EXERCISE BRIEF:
The line containing "Toggle mute on the audio" marks the start, and the last line of the records below marks the end. Print that run exactly and nothing else.

[Pixel coordinate grounding data]
*****
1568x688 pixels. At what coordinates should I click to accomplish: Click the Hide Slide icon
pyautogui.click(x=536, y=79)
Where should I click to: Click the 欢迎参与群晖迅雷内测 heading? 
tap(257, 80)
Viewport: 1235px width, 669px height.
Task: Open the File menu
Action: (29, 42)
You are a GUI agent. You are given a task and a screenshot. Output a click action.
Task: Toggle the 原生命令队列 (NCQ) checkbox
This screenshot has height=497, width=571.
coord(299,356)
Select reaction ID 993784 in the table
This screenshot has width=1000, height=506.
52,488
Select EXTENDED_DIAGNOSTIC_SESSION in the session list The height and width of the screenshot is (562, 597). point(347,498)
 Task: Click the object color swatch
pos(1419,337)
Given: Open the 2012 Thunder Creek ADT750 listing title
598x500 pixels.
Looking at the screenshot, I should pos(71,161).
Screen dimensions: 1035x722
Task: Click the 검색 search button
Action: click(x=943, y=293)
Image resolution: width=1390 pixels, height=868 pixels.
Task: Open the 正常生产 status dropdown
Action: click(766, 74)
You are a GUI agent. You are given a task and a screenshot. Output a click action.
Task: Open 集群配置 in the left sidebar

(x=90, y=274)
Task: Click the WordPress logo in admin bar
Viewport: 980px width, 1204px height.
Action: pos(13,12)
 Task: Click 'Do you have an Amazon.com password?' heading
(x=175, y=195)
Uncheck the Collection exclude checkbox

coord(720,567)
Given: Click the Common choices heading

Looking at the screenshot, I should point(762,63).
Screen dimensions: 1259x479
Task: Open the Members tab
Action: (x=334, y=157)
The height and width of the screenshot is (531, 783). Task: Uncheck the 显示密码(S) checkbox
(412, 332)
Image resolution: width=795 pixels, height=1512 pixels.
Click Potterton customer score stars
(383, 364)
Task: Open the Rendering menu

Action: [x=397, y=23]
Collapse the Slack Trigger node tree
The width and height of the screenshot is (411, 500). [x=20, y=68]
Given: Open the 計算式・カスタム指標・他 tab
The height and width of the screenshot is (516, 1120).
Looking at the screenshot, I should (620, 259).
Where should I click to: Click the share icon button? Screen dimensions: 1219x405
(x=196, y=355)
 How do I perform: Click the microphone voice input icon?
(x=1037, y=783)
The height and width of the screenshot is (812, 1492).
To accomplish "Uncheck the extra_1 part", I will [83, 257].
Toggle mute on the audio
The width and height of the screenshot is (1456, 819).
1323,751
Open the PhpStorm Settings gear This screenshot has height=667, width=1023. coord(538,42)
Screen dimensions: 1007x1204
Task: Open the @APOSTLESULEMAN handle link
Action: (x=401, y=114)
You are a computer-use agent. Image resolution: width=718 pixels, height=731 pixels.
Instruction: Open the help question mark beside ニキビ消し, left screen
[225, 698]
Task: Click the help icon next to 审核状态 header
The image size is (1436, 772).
*****
FINAL ANSWER:
Toggle mute on the audio
The width and height of the screenshot is (1456, 819).
1323,751
Open the PhpStorm Settings gear This screenshot has height=667, width=1023. coord(538,42)
Screen dimensions: 1007x1204
Task: Open the @APOSTLESULEMAN handle link
Action: (x=401, y=114)
You are a computer-use agent. Image resolution: width=718 pixels, height=731 pixels.
Instruction: Open the help question mark beside ニキビ消し, left screen
[225, 698]
Task: Click the help icon next to 审核状态 header
The image size is (1436, 772).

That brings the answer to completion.